Mais il ne s’agit pas seulement de ces nouvelles armes sophistiquées et des morts dans la population civile, il s’agit plus généralement de problématiques, de défis juridiques à relever et de risques pour les droits de l’homme.

Je pense, par exemple, à la base allemande. Les drones chargés sur cette base ont ensuite été utilisés en Afghanistan. Or des poursuites sont engagées devant les tribunaux en Allemagne parce que cette base a été utilisée pour projeter du matériel qui a explosé en Afghanistan.

À quoi voulons-nous aboutir concernant l’utilisation de cette arme sophistiquée?

Lors des auditions auxquelles nous avons procédé, nous avons interrogé des experts du terrorisme des Nations Unies.

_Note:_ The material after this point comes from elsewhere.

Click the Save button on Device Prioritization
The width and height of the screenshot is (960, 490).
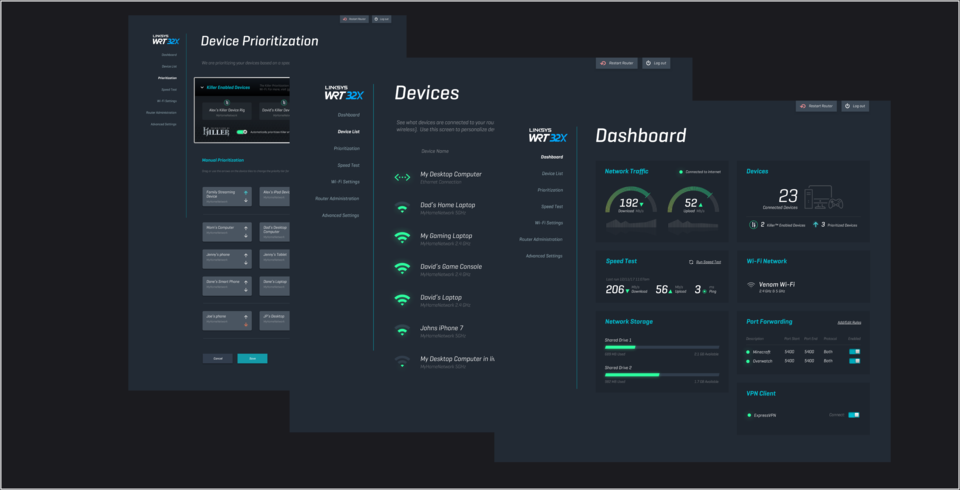252,358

Il semblerait nécessaire d’instaurer un contrôle juridique de la Cour suprême et qu’une évaluation de ces armes sophistiquées soit effectuée par des organismes indépendants. Nous suggérons donc, lorsqu’il est fait usage de ces nouvelles technologies impliquant de nouveaux risques et de nouveaux défis pour les droits de l’homme, qu’un contrôle de la Cour suprême soit exercé et qu’un organisme indépendant soit consulté.

Mais il ne s’agit pas seulement de l’utilisation des drones en cas de conflit armé. Dans la pratique, nous nous sommes rendu compte que dans des films que tout le monde connaît ou dans des séries télévisées, on nous insuffle peu à peu l’idéologie selon laquelle la torture est parfois nécessaire parce qu’on ne peut lutter contre le mal en restant dans le cadre de la loi. On entre alors dans une idéologie toxique, anti-démocratique. Grâce à des moyens sophistiqués, on renforce l’idée qu’il est peut être justifié d’assassiner et de programmer une exécution à distance.

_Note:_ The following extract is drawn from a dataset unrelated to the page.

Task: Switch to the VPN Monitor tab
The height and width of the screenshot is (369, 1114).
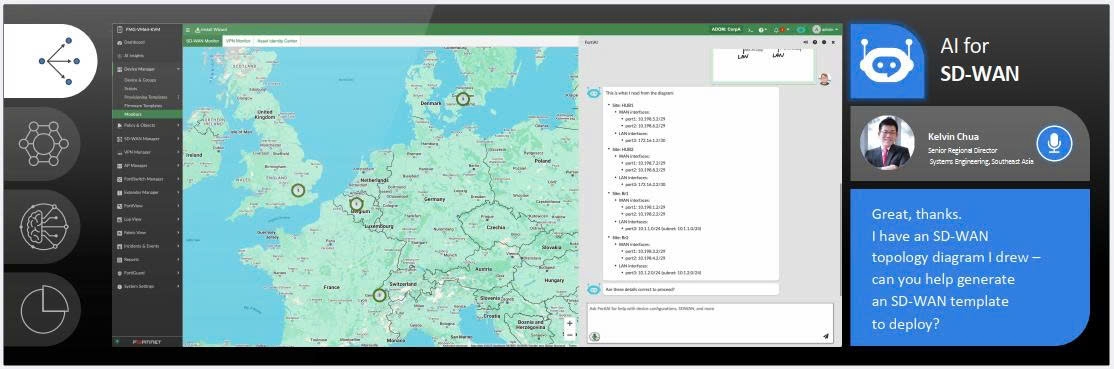Action: tap(238, 41)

Nous voulons donc agir contre ceux qui n’ont pas respecté les droits de l’homme. Ces personnes doivent rendre des comptes devant un tribunal. Si vous me demandez si j’aurais été d’accord pour que Ben Laden ait droit à un jugement, je répondrai oui. Les droits fondamentaux ne souffrent aucune exception. Tous doivent être protégés. Il s’agit de l’article premier de la Déclaration universelle des droits de l’homme des Nations Unis de 1948.

Nous sommes présents ici pour réaffirmer cette évidence et prévoir de façon concrète qu’un contrôle soit exercé et qu’une évaluation de l’impact de ces armes sophistiquées soit réalisée par un organisme indépendant.

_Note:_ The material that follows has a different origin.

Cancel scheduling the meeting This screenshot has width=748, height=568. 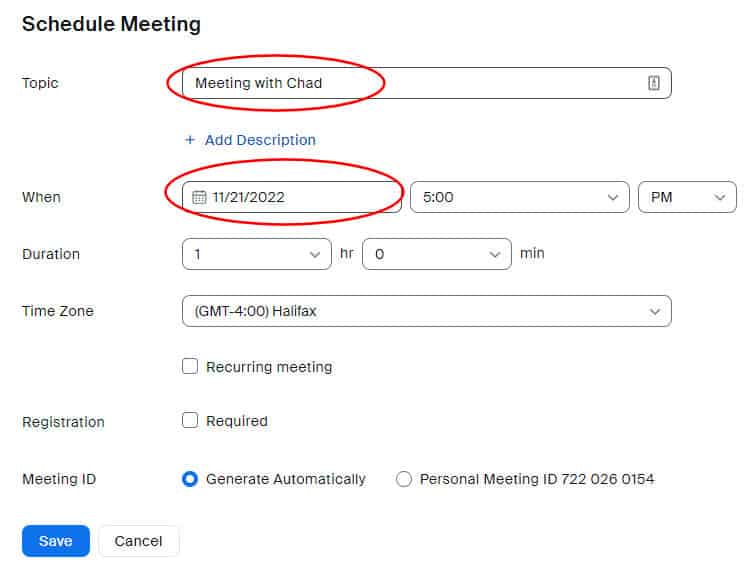coord(138,541)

Plusieurs amendements ont été proposés aujourd’hui en commission. Je remercie tous ceux qui ont pris le temps d’améliorer le texte. Je remercie également la commission qui m’a permis de me pencher sur cette question et le secrétariat pour son assistance. J’avoue avoir particulièrement apprécié l’aide qui m’a été apportée dans l’élaboration du rapport.

Je m’en tiendrai là afin de disposer de temps pour répondre aux orateurs.

M. Lund, Vice-Président de l’Assemblée, remplace Mme Brasseur au fauteuil présidentiel.

LE PRÉSIDENT* - Monsieur le rapporteur, il vous restera sept minutes pour répondre aux orateurs.

La discussion générale est ouverte.

M. SCHENNACH (Autriche), porte-parole du Groupe socialiste* – Je remercie expressément notre rapporteur d’avoir présenté cet important rapport. Je reprendrai les paroles de la jeune Malala de la vallée de Swat qui, à dix-sept ans, a reçu le prix Nobel de la paix. Invitée par Barak Obama, elle lui a dit que les attaques de drones qui tuent des civils ne contribuent qu’à grossir les rangs des terroristes et elle l’a exhorté à envoyer plutôt de l’éducation, remède plus durable.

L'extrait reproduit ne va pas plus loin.